What you need to do:
Reproduce each line of the material below verbatim, from beginning to end, with no alterations.

Supplied information:
┄┄┄┄┄┄

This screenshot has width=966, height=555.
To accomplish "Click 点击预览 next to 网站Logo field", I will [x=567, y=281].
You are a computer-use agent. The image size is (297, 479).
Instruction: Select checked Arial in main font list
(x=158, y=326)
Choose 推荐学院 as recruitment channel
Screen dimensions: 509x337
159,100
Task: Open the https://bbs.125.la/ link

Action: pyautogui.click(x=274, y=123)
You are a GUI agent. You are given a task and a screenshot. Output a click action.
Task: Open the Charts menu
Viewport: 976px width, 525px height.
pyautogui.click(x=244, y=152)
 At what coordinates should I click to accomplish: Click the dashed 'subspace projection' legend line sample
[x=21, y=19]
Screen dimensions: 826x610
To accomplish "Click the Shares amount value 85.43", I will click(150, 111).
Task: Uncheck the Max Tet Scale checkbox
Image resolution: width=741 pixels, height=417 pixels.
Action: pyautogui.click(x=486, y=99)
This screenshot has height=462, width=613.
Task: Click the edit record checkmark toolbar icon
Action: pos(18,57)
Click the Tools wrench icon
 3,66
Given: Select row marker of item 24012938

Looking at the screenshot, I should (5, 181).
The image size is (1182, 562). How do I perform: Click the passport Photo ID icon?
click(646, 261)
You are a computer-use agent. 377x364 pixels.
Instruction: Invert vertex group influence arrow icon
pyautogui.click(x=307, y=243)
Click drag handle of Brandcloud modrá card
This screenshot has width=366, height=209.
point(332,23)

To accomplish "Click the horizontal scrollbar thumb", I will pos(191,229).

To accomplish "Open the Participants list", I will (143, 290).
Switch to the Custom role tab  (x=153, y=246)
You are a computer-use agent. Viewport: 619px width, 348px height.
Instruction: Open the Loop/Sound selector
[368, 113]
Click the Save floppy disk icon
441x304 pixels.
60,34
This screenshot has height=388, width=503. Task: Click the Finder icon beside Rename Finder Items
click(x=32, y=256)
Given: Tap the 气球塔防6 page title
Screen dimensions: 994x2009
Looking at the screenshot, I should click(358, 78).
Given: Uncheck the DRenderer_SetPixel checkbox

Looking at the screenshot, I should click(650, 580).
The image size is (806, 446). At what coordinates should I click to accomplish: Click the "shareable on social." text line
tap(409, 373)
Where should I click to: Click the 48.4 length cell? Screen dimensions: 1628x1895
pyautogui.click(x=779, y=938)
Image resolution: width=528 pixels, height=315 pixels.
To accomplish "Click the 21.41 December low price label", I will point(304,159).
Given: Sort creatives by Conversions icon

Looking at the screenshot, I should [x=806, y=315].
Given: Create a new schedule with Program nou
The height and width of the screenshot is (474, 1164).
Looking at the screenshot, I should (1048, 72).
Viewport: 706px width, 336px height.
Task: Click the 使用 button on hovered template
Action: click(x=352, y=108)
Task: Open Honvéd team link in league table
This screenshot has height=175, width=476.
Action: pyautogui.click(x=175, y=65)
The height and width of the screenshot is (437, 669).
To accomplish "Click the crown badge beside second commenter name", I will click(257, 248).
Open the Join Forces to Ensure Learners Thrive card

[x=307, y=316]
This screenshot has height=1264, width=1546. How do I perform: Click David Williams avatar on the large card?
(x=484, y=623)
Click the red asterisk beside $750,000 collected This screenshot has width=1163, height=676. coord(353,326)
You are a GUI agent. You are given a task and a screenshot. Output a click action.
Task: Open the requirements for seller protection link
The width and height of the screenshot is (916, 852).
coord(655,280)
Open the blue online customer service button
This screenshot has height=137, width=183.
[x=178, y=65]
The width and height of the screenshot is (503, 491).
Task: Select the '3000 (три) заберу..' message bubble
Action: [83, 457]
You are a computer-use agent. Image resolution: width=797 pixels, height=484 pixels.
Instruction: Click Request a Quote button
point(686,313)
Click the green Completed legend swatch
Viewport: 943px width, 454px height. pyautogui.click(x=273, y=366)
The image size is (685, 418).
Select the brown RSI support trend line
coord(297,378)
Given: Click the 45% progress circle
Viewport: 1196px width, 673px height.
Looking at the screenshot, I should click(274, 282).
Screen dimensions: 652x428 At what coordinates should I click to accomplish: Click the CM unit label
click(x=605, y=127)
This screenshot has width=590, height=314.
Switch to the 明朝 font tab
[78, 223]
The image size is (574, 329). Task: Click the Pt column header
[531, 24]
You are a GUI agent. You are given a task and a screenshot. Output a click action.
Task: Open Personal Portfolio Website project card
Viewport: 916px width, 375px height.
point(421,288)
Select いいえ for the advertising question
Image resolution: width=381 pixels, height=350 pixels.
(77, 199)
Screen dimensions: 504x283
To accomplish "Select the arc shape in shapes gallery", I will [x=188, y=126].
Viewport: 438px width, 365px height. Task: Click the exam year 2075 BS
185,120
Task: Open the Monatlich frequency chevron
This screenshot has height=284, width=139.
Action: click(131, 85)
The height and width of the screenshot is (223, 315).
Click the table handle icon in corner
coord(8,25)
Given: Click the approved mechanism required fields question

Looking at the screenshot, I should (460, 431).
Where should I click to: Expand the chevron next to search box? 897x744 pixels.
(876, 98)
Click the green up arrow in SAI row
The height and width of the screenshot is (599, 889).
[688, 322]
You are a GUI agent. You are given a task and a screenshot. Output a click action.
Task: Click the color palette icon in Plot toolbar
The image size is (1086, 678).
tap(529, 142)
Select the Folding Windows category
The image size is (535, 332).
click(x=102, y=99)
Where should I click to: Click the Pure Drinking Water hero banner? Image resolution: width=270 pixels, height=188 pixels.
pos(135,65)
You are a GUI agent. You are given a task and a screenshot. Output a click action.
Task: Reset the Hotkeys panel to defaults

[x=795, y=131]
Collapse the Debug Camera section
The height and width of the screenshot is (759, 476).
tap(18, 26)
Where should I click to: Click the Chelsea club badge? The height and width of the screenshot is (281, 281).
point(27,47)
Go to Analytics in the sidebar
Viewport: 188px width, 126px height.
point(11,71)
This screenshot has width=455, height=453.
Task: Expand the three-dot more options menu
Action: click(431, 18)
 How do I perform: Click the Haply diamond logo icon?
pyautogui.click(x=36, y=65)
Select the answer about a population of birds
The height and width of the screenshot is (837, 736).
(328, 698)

┄┄┄┄┄┄

Solution for this task:
This screenshot has width=966, height=555.
To accomplish "Click 点击预览 next to 网站Logo field", I will [x=567, y=281].
You are a computer-use agent. The image size is (297, 479).
Instruction: Select checked Arial in main font list
(x=158, y=326)
Choose 推荐学院 as recruitment channel
Screen dimensions: 509x337
159,100
Task: Open the https://bbs.125.la/ link

Action: pyautogui.click(x=274, y=123)
You are a GUI agent. You are given a task and a screenshot. Output a click action.
Task: Open the Charts menu
Viewport: 976px width, 525px height.
pyautogui.click(x=244, y=152)
 At what coordinates should I click to accomplish: Click the dashed 'subspace projection' legend line sample
[x=21, y=19]
Screen dimensions: 826x610
To accomplish "Click the Shares amount value 85.43", I will click(150, 111).
Task: Uncheck the Max Tet Scale checkbox
Image resolution: width=741 pixels, height=417 pixels.
Action: pyautogui.click(x=486, y=99)
This screenshot has height=462, width=613.
Task: Click the edit record checkmark toolbar icon
Action: pos(18,57)
Click the Tools wrench icon
 3,66
Given: Select row marker of item 24012938

Looking at the screenshot, I should (5, 181).
The image size is (1182, 562). How do I perform: Click the passport Photo ID icon?
click(646, 261)
You are a computer-use agent. 377x364 pixels.
Instruction: Invert vertex group influence arrow icon
pyautogui.click(x=307, y=243)
Click drag handle of Brandcloud modrá card
This screenshot has width=366, height=209.
point(332,23)

To accomplish "Click the horizontal scrollbar thumb", I will pos(191,229).

To accomplish "Open the Participants list", I will (143, 290).
Switch to the Custom role tab  (x=153, y=246)
You are a computer-use agent. Viewport: 619px width, 348px height.
Instruction: Open the Loop/Sound selector
[368, 113]
Click the Save floppy disk icon
441x304 pixels.
60,34
This screenshot has height=388, width=503. Task: Click the Finder icon beside Rename Finder Items
click(x=32, y=256)
Given: Tap the 气球塔防6 page title
Screen dimensions: 994x2009
Looking at the screenshot, I should click(358, 78).
Given: Uncheck the DRenderer_SetPixel checkbox

Looking at the screenshot, I should click(650, 580).
The image size is (806, 446). At what coordinates should I click to accomplish: Click the "shareable on social." text line
tap(409, 373)
Where should I click to: Click the 48.4 length cell? Screen dimensions: 1628x1895
pyautogui.click(x=779, y=938)
Image resolution: width=528 pixels, height=315 pixels.
To accomplish "Click the 21.41 December low price label", I will point(304,159).
Given: Sort creatives by Conversions icon

Looking at the screenshot, I should [x=806, y=315].
Given: Create a new schedule with Program nou
The height and width of the screenshot is (474, 1164).
Looking at the screenshot, I should (1048, 72).
Viewport: 706px width, 336px height.
Task: Click the 使用 button on hovered template
Action: click(x=352, y=108)
Task: Open Honvéd team link in league table
This screenshot has height=175, width=476.
Action: pyautogui.click(x=175, y=65)
The height and width of the screenshot is (437, 669).
To accomplish "Click the crown badge beside second commenter name", I will click(257, 248).
Open the Join Forces to Ensure Learners Thrive card

[x=307, y=316]
This screenshot has height=1264, width=1546. How do I perform: Click David Williams avatar on the large card?
(x=484, y=623)
Click the red asterisk beside $750,000 collected This screenshot has width=1163, height=676. coord(353,326)
You are a GUI agent. You are given a task and a screenshot. Output a click action.
Task: Open the requirements for seller protection link
The width and height of the screenshot is (916, 852).
coord(655,280)
Open the blue online customer service button
This screenshot has height=137, width=183.
[x=178, y=65]
The width and height of the screenshot is (503, 491).
Task: Select the '3000 (три) заберу..' message bubble
Action: [83, 457]
You are a computer-use agent. Image resolution: width=797 pixels, height=484 pixels.
Instruction: Click Request a Quote button
point(686,313)
Click the green Completed legend swatch
Viewport: 943px width, 454px height. pyautogui.click(x=273, y=366)
The image size is (685, 418).
Select the brown RSI support trend line
coord(297,378)
Given: Click the 45% progress circle
Viewport: 1196px width, 673px height.
Looking at the screenshot, I should click(274, 282).
Screen dimensions: 652x428 At what coordinates should I click to accomplish: Click the CM unit label
click(x=605, y=127)
This screenshot has width=590, height=314.
Switch to the 明朝 font tab
[78, 223]
The image size is (574, 329). Task: Click the Pt column header
[531, 24]
You are a GUI agent. You are given a task and a screenshot. Output a click action.
Task: Open Personal Portfolio Website project card
Viewport: 916px width, 375px height.
point(421,288)
Select いいえ for the advertising question
Image resolution: width=381 pixels, height=350 pixels.
(77, 199)
Screen dimensions: 504x283
To accomplish "Select the arc shape in shapes gallery", I will [x=188, y=126].
Viewport: 438px width, 365px height. Task: Click the exam year 2075 BS
185,120
Task: Open the Monatlich frequency chevron
This screenshot has height=284, width=139.
Action: click(131, 85)
The height and width of the screenshot is (223, 315).
Click the table handle icon in corner
coord(8,25)
Given: Click the approved mechanism required fields question

Looking at the screenshot, I should (460, 431).
Where should I click to: Expand the chevron next to search box? 897x744 pixels.
(876, 98)
Click the green up arrow in SAI row
The height and width of the screenshot is (599, 889).
[688, 322]
You are a GUI agent. You are given a task and a screenshot. Output a click action.
Task: Click the color palette icon in Plot toolbar
The image size is (1086, 678).
tap(529, 142)
Select the Folding Windows category
The image size is (535, 332).
click(x=102, y=99)
Where should I click to: Click the Pure Drinking Water hero banner? Image resolution: width=270 pixels, height=188 pixels.
pos(135,65)
You are a GUI agent. You are given a task and a screenshot. Output a click action.
Task: Reset the Hotkeys panel to defaults

[x=795, y=131]
Collapse the Debug Camera section
The height and width of the screenshot is (759, 476).
tap(18, 26)
Where should I click to: Click the Chelsea club badge? The height and width of the screenshot is (281, 281).
point(27,47)
Go to Analytics in the sidebar
Viewport: 188px width, 126px height.
point(11,71)
This screenshot has width=455, height=453.
Task: Expand the three-dot more options menu
Action: click(431, 18)
 How do I perform: Click the Haply diamond logo icon?
pyautogui.click(x=36, y=65)
Select the answer about a population of birds
The height and width of the screenshot is (837, 736).
(328, 698)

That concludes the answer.